Van Goor perlahan mendekat.

Embun itu membentuk tulisan:

AKU DI SINI

Ia membanting cermin hingga pecah. Pelayan di luar terkejut.

"Tidak ada yang terjadi! Urusi saja makan malam!" teriaknya.

Tetapi sudut matanya kembali menangkap sesuatu di pecahan kaca lantai:

refleksi rambut panjang basah… berdiri tepat di belakangnya.

Saat ia menoleh — tidak ada apa-apa.

Ia jatuh terduduk. Hidungnya berdarah karena panik dan napasnya terhuyung.

Dia tahu mimpi buruk telah dimulai.

Sore hari, desa semakin kacau. Semua orang panik setelah melihat mayat Willem.

Nyai Surti muncul tanpa diundang di tengah kerumunan.

"Jangan bersuara sembarangan tentang anak itu," suaranya pelan namun semuanya terdiam.

"Dia bukan gentayangan… dia pulang."

Seseorang bertanya, "Untuk apa, Nyai? Membunuh semua orang?"

Nyai Surti menatap sungai.

"Bukan membunuh… mengembalikan apa yang dirampas."

Pak Wiryo berdiri gemetar, napasnya tersengal. "Aku… melihat dia datang ke rumahku…"

"Dia mendatangimu bukan untuk menyakitimu. Dia butuh seseorang yang mencintainya," jawab Nyai Surti.

"Tapi… dia bukan anakku lagi…" suara Pak Wiryo pecah. "Matanya bukan matanya…"

Nyai Surti menatapnya — bukan dengan simpati, tapi rasa hormat.

"Dia sekarang adalah sesuatu yang lebih kuat dari kematian."

Semua orang membeku.

Malam datang lagi.

Kabut naik.

Dan untuk pertama kalinya sejak kematiannya, Silvana muncul sepenuhnya kepada seseorang yang dulu paling ia percayai.

Pak Wiryo terbangun oleh suara benda berjatuhan. Tangan mungil menyentuh bahunya — terasa dingin, namun lembut seperti dulu ketika Silvana kecil minta ditemani tidur.

Tubuhnya gemetar hebat, tetapi ia tidak bergerak.
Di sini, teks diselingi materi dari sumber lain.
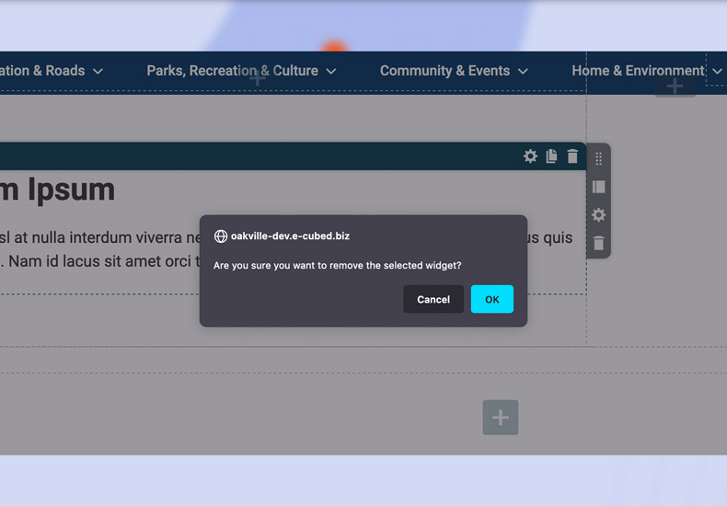Click OK to confirm widget removal
The width and height of the screenshot is (727, 506).
pyautogui.click(x=491, y=299)
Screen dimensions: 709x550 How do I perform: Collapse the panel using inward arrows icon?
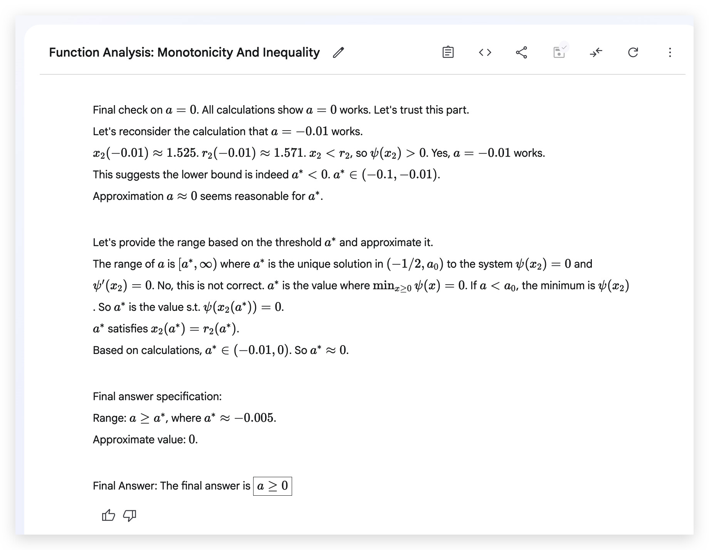596,52
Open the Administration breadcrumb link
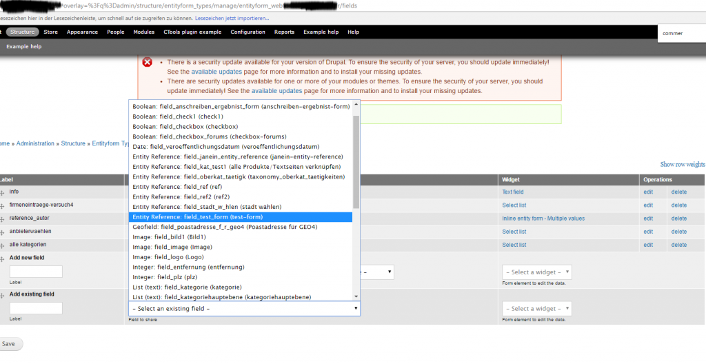 tap(35, 143)
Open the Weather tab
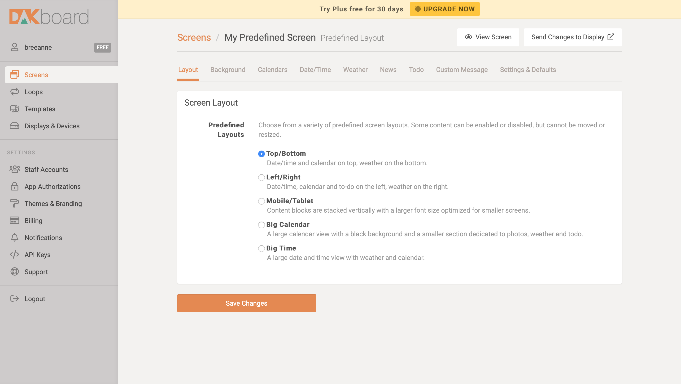 tap(355, 70)
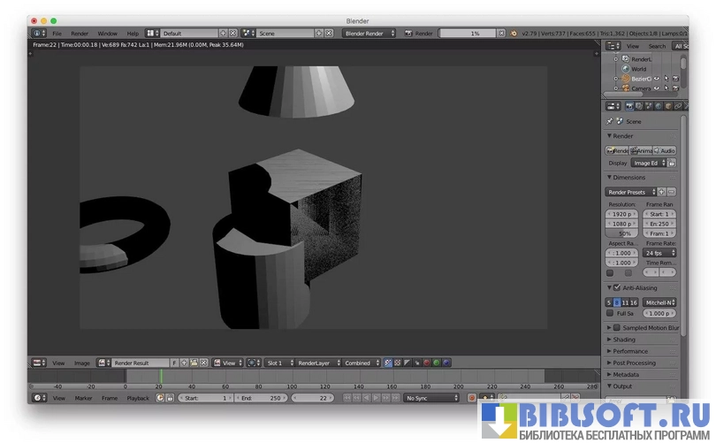The height and width of the screenshot is (443, 716).
Task: Open the Window menu
Action: pyautogui.click(x=107, y=34)

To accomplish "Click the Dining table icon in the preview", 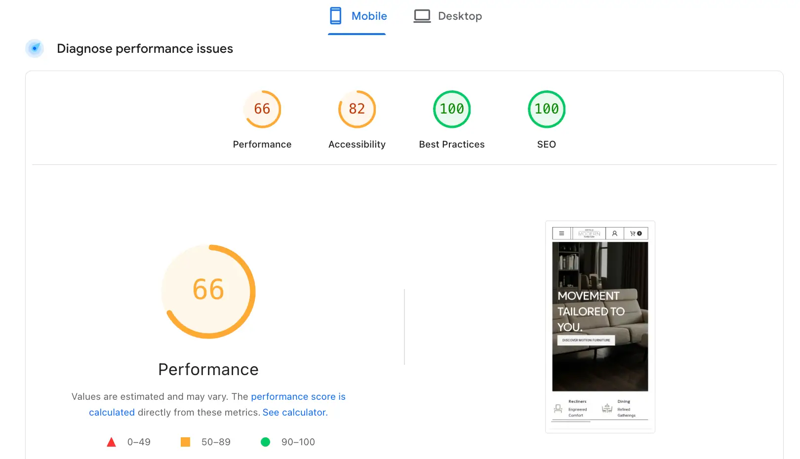I will coord(607,409).
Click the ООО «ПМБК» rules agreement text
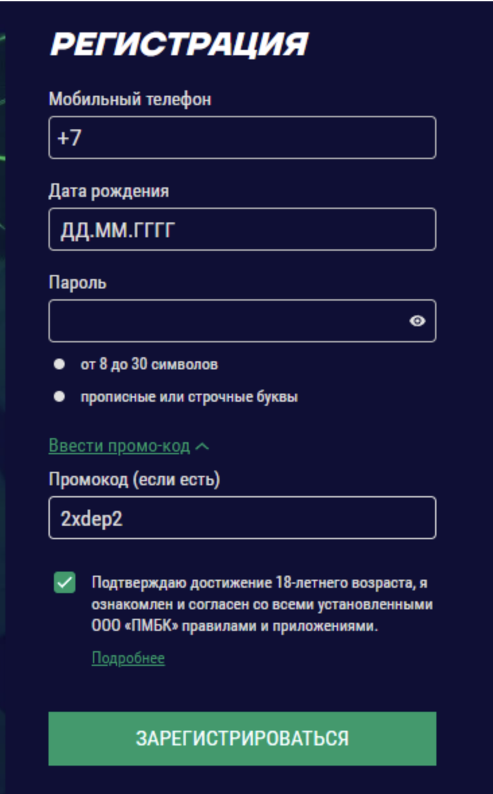The image size is (493, 794). [261, 605]
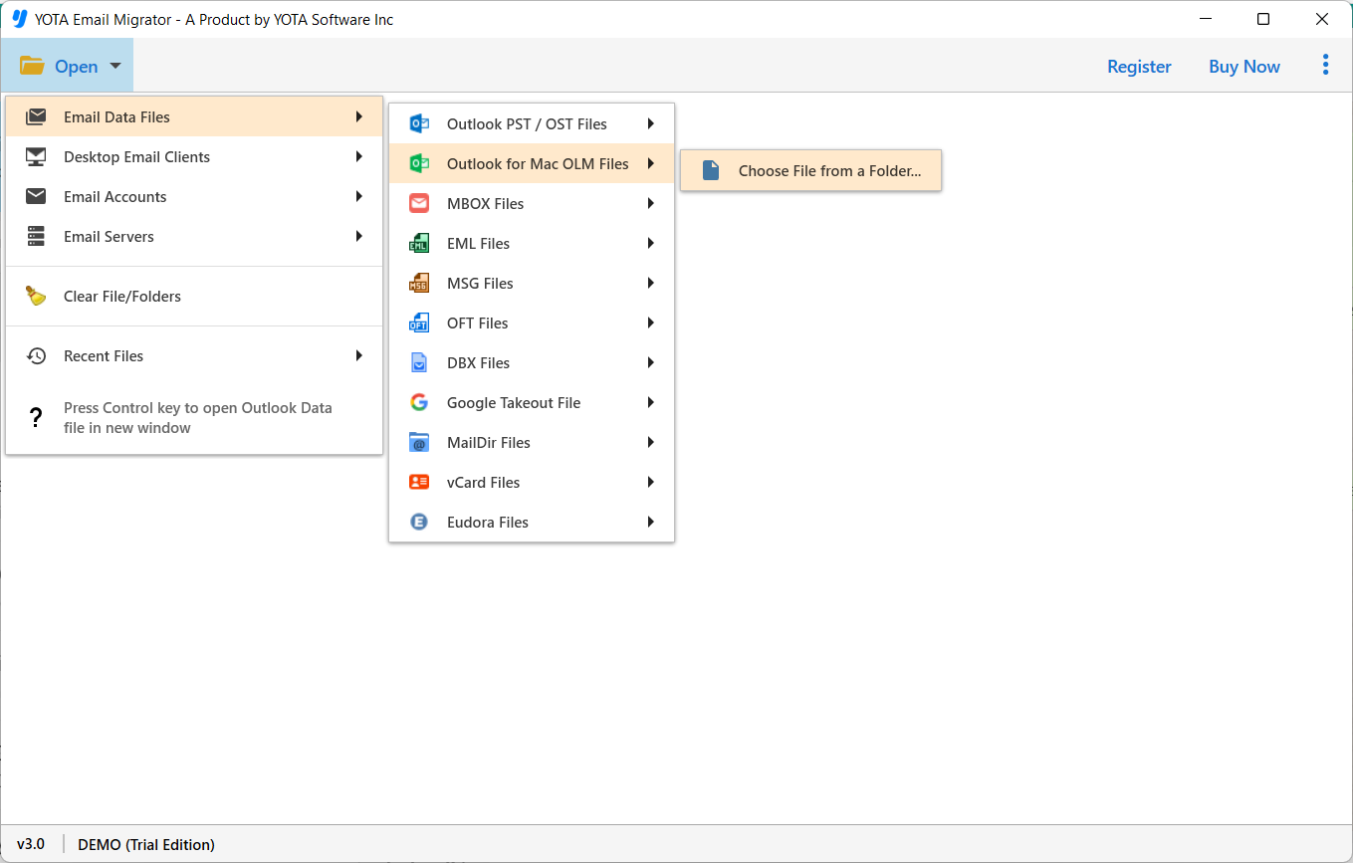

"Silvana… apa yang kau inginkan…?"

Ada jeda panjang… sebelum suara itu menjawab:

"Ayah… kau harus memilih. Kau bersamaku… atau kau bersamanya."

Pak Wiryo mulai tersedu, "Aku tidak ingin kehilanganmu lagi…"

Silvana memeluknya dari belakang. Bukan hangat. Bukan kasih sayang. Tetapi kebekuan air sungai yang menusuk tulang.

"Kalau begitu… bantu aku membunuh dia."

Gigi Pak Wiryo gemertak. "Siapa…?"

"Kekasihku."

Sinar bulan masuk dari celah dinding.

Dan untuk pertama kalinya sejak kematiannya, wajah Silvana terlihat jelas.

Tidak ada luka, tidak ada darah — hanya kecantikan yang sakit, seperti patung marmer yang merindukan perasaan yang tak pernah kembali.

Di matanya — hitam sepenuhnya — tidak terlihat kemarahan…

…melainkan penantian.

"Van Goor," bisik Pak Wiryo, seperti kutukan.

Dan malam itu, rumah kolonial bersiap menyambut makan malam bersama…

…tanpa mengetahui bahwa tamu paling berbahaya sudah duduk di kursi kosong — jauh sebelum makanan disajikan.